The baby sucks on her fist, five small fingers the size of tiny wriggling earthworms, as the walls start to shake and bits of plaster swirl in the air like fireworks, like confetti.
She blinks as the windows shatter and the ceiling fan hits the carpet and the shouting begins.
She yawns as her father rolls down the staircase like a funny rag doll that never stands up.
She closes her eyes as the falling birds patter against the roof like rain.
She starts to dream as her mother’s heart stops beating.

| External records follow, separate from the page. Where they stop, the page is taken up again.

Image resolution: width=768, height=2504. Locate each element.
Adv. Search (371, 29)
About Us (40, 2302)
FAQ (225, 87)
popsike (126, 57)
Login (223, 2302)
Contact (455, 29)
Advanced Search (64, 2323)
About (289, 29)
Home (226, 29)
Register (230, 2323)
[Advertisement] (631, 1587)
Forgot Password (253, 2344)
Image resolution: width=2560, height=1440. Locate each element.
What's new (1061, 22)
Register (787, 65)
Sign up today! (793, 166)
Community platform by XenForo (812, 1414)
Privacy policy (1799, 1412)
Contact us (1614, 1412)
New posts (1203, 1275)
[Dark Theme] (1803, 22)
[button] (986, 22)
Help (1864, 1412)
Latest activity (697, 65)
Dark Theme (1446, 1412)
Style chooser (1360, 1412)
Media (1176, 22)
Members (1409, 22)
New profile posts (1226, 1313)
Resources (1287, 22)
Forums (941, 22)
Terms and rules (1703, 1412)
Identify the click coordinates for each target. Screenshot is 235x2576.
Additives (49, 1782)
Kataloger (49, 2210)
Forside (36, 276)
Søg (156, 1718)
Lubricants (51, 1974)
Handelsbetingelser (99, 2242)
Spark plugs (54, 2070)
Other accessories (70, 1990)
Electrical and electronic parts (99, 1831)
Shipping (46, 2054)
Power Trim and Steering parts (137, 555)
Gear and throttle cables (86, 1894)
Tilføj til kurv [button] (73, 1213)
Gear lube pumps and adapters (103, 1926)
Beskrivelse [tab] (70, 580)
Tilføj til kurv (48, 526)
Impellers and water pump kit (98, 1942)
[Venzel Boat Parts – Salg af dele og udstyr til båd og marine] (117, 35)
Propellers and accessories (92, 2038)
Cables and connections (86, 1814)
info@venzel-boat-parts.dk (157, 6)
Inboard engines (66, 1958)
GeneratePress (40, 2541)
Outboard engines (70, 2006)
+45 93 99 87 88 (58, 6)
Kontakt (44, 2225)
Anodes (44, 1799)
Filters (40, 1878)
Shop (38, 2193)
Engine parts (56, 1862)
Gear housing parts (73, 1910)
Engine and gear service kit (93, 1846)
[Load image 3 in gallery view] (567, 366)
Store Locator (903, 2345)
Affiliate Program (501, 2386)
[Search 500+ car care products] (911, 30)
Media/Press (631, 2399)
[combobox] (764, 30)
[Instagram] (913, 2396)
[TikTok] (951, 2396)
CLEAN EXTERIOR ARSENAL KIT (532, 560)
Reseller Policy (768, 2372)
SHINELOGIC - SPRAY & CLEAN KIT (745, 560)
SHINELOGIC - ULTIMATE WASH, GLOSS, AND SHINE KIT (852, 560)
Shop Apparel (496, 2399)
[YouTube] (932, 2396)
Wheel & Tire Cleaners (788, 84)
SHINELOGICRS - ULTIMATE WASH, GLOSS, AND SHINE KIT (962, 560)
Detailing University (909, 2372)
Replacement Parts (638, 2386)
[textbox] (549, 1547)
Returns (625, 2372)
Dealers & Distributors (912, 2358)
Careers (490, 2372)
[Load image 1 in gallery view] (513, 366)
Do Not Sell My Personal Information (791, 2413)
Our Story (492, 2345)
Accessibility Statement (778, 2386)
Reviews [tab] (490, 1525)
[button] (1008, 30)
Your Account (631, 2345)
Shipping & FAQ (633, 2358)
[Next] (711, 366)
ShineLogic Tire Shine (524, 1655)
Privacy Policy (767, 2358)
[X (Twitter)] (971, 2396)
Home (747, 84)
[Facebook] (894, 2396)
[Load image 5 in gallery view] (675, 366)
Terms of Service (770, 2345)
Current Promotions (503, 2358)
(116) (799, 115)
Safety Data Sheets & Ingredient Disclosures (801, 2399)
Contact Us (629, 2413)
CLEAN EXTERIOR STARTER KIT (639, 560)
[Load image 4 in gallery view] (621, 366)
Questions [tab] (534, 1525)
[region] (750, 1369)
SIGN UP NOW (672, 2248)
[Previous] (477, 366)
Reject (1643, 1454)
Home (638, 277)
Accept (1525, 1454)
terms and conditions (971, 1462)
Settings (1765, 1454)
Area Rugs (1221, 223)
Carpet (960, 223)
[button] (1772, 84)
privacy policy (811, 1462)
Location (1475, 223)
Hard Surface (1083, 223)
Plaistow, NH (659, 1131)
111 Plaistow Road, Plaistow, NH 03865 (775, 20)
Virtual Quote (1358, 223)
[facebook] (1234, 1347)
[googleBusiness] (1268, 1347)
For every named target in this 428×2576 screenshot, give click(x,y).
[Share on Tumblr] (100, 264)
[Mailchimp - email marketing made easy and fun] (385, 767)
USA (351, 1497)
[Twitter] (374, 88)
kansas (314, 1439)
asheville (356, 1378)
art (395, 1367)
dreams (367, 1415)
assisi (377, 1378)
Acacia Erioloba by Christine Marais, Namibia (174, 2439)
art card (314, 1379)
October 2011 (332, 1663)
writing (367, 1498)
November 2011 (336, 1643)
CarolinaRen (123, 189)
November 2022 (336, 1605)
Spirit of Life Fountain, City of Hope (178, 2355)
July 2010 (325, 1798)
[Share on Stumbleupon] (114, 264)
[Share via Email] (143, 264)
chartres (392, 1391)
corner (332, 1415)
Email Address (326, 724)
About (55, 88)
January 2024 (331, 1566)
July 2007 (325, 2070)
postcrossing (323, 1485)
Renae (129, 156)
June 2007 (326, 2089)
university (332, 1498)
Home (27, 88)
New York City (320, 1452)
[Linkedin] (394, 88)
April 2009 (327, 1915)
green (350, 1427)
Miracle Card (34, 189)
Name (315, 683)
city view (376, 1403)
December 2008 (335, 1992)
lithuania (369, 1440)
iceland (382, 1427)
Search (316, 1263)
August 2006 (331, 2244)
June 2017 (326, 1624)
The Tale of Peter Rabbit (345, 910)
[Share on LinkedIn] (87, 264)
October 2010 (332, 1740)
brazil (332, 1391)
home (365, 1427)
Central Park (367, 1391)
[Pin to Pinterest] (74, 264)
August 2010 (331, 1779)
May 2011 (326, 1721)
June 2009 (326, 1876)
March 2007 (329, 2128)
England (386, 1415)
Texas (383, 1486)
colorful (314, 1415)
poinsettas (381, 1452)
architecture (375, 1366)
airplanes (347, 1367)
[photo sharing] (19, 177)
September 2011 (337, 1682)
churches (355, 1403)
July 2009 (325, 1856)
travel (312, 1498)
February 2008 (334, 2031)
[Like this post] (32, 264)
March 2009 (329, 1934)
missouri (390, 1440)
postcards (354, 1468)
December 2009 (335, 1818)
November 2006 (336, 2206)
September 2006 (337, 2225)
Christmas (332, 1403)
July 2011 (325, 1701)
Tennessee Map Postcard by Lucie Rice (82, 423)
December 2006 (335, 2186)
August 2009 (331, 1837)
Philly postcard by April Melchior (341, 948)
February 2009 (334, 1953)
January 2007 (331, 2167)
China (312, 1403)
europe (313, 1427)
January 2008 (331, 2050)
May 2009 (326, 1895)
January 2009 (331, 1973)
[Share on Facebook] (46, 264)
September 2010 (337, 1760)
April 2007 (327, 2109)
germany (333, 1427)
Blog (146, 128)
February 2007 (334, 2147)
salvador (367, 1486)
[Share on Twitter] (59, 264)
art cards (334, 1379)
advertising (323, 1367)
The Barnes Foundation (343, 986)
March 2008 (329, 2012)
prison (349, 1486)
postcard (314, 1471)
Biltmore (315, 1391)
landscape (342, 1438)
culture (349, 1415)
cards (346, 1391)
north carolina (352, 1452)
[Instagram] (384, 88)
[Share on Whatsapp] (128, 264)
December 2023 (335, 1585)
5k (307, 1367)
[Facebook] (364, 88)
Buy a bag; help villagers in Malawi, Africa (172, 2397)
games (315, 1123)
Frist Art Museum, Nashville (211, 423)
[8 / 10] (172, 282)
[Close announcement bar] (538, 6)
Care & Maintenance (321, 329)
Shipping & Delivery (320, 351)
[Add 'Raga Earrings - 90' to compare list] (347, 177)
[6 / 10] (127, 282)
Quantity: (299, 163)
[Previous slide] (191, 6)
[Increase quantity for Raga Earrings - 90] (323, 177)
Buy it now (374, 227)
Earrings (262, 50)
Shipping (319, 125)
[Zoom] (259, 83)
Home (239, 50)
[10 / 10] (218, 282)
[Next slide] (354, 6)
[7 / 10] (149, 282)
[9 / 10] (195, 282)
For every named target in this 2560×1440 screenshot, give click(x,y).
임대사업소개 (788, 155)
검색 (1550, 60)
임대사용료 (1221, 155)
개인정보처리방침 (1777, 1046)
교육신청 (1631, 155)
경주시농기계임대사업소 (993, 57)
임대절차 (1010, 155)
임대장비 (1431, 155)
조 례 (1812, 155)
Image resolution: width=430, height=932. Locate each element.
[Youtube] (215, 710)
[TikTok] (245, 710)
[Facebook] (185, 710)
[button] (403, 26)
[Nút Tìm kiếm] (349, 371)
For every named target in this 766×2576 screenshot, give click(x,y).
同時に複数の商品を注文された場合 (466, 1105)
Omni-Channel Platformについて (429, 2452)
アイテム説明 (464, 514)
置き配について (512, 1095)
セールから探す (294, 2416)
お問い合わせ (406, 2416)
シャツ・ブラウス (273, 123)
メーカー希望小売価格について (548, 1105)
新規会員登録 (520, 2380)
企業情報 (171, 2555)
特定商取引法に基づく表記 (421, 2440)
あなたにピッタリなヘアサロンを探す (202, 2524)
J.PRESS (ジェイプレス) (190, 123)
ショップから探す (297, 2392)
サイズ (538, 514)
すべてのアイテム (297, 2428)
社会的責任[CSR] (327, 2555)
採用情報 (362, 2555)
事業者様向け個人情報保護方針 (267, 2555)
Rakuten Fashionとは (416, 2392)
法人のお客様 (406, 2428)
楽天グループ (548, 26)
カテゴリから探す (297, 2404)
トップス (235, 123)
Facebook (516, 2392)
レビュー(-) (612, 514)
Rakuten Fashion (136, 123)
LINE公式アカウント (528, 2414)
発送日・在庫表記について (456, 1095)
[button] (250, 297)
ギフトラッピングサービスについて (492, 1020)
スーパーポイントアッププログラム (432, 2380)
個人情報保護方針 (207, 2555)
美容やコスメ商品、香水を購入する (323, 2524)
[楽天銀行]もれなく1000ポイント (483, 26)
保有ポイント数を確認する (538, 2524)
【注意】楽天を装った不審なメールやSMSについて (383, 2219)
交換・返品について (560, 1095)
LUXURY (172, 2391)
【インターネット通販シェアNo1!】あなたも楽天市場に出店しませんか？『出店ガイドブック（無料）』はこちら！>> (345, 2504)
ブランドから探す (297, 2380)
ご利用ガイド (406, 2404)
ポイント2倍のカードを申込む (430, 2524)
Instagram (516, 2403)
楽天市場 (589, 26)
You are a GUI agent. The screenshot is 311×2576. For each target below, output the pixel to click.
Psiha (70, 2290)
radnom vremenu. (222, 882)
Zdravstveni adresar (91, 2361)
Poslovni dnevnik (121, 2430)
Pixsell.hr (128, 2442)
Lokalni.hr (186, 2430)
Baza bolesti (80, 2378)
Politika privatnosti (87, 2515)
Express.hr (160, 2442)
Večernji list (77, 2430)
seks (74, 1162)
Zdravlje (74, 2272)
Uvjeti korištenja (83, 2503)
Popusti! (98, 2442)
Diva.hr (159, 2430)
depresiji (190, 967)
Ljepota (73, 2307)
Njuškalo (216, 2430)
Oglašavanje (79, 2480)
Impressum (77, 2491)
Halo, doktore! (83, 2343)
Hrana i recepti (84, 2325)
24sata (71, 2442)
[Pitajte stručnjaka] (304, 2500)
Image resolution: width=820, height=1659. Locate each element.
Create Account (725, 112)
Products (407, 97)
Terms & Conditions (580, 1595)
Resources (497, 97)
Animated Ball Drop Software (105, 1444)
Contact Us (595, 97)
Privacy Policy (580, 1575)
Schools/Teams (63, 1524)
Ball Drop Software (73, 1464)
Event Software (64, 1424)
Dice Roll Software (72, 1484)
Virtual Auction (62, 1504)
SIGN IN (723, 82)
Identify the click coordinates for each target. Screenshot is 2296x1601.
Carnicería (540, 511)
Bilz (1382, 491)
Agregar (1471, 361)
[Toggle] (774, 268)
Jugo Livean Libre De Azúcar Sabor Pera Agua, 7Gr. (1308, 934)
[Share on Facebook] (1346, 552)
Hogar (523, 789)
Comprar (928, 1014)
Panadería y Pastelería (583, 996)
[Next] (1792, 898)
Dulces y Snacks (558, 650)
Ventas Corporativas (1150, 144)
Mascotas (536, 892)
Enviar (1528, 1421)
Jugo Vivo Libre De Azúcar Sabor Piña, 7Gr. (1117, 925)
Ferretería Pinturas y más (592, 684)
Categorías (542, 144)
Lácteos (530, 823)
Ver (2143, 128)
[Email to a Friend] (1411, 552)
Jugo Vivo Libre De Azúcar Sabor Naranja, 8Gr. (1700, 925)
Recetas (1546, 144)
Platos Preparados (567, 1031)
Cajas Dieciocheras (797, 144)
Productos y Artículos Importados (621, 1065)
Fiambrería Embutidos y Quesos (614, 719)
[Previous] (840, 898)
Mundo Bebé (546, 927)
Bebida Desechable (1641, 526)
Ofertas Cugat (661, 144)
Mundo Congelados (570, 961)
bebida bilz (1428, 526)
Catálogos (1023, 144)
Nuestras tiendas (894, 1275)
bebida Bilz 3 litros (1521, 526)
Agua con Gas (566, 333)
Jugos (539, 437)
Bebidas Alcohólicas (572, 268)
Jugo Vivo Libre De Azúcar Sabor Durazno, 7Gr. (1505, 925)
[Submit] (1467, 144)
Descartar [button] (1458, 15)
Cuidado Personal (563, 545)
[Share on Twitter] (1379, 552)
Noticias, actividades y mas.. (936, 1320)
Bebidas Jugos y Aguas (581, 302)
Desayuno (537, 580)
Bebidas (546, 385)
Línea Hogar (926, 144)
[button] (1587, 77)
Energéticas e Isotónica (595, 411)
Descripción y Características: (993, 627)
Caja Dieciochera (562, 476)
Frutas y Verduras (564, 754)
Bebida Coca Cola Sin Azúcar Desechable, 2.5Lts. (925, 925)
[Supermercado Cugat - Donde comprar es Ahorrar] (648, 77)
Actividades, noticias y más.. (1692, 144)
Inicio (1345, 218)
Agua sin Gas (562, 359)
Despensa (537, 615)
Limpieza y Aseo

1I start to dream as my mother’s heart stops beating.
“Dol? Are you okay?”
The memory fades at the sound of his voice.
Ro.
I feel him somewhere in my mind, the nameless place where I see everything, feel everyone. The spark that is Ro. I hold on to it, warm and close, like a mug of steamed milk or a lit candle.
And then I open my eyes and come back to him.
Always.
Ro’s here with me. He’s fine, and I’m fine.
I’m fine.
I think it, over and over, until I believe it. Until I remember what is real and what is not.
Slowly the physical world comes into focus. I’m standing on a dirt trail halfway up the side of a mountain—staring
down at the Mission, where the goats and pigs in the field below are small as ants.
“All right?” Ro reaches toward me and touches my arm.
I nod. But I’m lying.
I’ve let the feelings—and the memories—overtake me again. I can’t do that. Everyone at the Mission knows I have a gift for feeling things—strangers, friends, even Ramona Jamona the pig, when she’s hungry—but it doesn’t mean I have to let the feelings control me.
At least that’s what the Padre keeps telling me.
I try to control myself, and usually I can. But I wish I didn’t feel anything, sometimes. Especially not when everything is so overwhelming, so unbearably sad.
“Don’t disappear on me, Dol. Not now.” Ro locks his eyes on me and motions with his big tan hands. His brown-gold eyes flicker with fire and light under his dark tangle of hair. His face is all broad planes and rough angles—as solid as a brambled oak, softening only for me. He could climb halfway up the mountain again by now, or halfway down. Holding Ro back is like trying to stop an earthquake or a mud slide. Maybe a train.
But not now. Now he waits. Because he knows me, and he knows where I’ve gone.
Where I go.
I stare up at the sky, spattered with bursts of gray rain and orange light. It’s hard to see past the wide-brimmed hat I stole off the hook behind the Padre’s office door.
Still, the setting sun is in my eyes, pulsing from behind the clouds, bright and broken.
I remember what we are doing and why we are here.
My birthday. It’s my seventeenth birthday tomorrow.
Ro has a present for me, but first we have to climb the hill. He wants to surprise me.
“Give me a clue, Ro.” I pull myself up the hill after him, leaving a twisting trail of dried brush and dirt behind me.
“Nope.”
I turn to look down the mountain again. I can’t stop myself. I like how everything looks from up here.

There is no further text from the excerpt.